Given the anchoring of inflation expectations, Mr. Kashkari said it is no surprise that inflation is unresponsive to low unemployment today. “The more credibility we have with the market and with employees and employers, the less responsive they are going to be to minor changes in the economy,” he said."
Related posts:

Is There A Neutral Interest Rate? If So, How Much Is it?

Is The Phillips Curve Dead In Japan? Maybe not

Is The Phillips Curve Not Holding Up Well Because The Service And Goods Sectors Are Behaving Differently?

Has the Fed Flattened the Phillips Curve?

Nobody knows what the natural rate of unemployment is today

More on the natural rate of unemployment

How Central Banks Differ In Their Methods Of Calculating Inflation.

Fed Officials Disagree On Threat Of Inflation (from 2009)

Fed Chair Janet Yellen: "there remains considerable slack in the economy" (from 2014)  

Professor Mark Thoma of the University of Oregon had a post at his blog on the disagreement over what the optimal inflation rate is called Do We Need to Rethink Macroeconomic Policy?
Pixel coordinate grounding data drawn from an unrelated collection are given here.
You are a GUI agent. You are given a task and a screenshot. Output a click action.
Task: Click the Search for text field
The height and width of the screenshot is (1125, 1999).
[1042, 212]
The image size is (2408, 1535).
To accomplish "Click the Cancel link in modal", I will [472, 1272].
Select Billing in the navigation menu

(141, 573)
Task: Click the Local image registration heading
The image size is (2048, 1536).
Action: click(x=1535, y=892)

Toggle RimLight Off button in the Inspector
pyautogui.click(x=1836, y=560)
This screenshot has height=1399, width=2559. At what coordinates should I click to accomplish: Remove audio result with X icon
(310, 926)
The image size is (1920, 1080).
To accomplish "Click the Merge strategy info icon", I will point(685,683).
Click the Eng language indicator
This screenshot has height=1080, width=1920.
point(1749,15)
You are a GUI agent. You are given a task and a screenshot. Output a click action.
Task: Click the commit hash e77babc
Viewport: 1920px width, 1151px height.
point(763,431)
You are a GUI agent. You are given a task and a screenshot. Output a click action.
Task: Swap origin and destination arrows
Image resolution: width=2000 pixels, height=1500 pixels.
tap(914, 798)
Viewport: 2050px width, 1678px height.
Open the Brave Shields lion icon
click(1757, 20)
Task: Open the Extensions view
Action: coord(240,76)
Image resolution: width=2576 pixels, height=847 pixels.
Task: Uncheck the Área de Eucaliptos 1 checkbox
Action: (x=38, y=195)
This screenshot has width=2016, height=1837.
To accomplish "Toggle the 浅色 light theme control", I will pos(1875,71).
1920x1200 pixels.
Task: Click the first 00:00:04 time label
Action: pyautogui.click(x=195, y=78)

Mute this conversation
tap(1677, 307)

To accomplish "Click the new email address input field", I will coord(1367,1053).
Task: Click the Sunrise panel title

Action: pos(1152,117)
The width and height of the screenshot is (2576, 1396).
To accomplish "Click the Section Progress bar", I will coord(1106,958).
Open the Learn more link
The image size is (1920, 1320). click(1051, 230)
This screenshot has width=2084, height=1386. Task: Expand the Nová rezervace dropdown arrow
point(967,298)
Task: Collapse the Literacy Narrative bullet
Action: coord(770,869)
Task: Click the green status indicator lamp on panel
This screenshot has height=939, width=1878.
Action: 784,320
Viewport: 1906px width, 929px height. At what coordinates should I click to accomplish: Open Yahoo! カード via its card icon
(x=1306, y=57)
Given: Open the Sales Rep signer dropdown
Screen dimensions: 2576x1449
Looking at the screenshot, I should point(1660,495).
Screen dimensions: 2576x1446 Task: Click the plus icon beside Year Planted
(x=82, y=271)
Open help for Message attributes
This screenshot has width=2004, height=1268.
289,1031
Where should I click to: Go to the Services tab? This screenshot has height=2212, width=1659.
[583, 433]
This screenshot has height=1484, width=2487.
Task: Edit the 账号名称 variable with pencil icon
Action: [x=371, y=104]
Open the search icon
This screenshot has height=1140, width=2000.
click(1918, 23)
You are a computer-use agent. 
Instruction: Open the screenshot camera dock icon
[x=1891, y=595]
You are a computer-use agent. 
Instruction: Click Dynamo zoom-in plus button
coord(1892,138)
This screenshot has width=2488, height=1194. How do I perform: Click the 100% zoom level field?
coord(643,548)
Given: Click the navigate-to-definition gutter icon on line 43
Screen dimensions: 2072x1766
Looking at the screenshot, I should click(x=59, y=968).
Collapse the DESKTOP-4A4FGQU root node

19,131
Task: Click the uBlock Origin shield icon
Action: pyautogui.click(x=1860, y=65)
Some economists think maybe 4% would be okay. But this article gives you a good idea of the issues and controversies surrounding the unemployment-inflation tradeoff.  Excerpt:
"Just to be clear, the relative price of good A to good B is PA/PB. If there is inflation and one of the two prices is stickier than the other, then the two prices will change at different rates in response to inflation. This pushes relative prices away from their fundamental values, and this in turn distorts resource flows (which leads to losses and unemployment as resources are subsequently reallocated). The higher the inflation rate, the faster these prices become distorted and the higher the subsequent costs. This is not the only cost of inflation, but on this basis alone it's likely that at some point the costs of inflation will exceed the benefits. The hard question is where the breakpoint is (partly because we don't have good estimates of either the costs or the benefits, so it's possible to support most any position by picking and choosing among the empirical studies). I'd be very uncomfortable with a rate over 4%, 4% itself seems a bit high, but 3% isn't so hard to accept."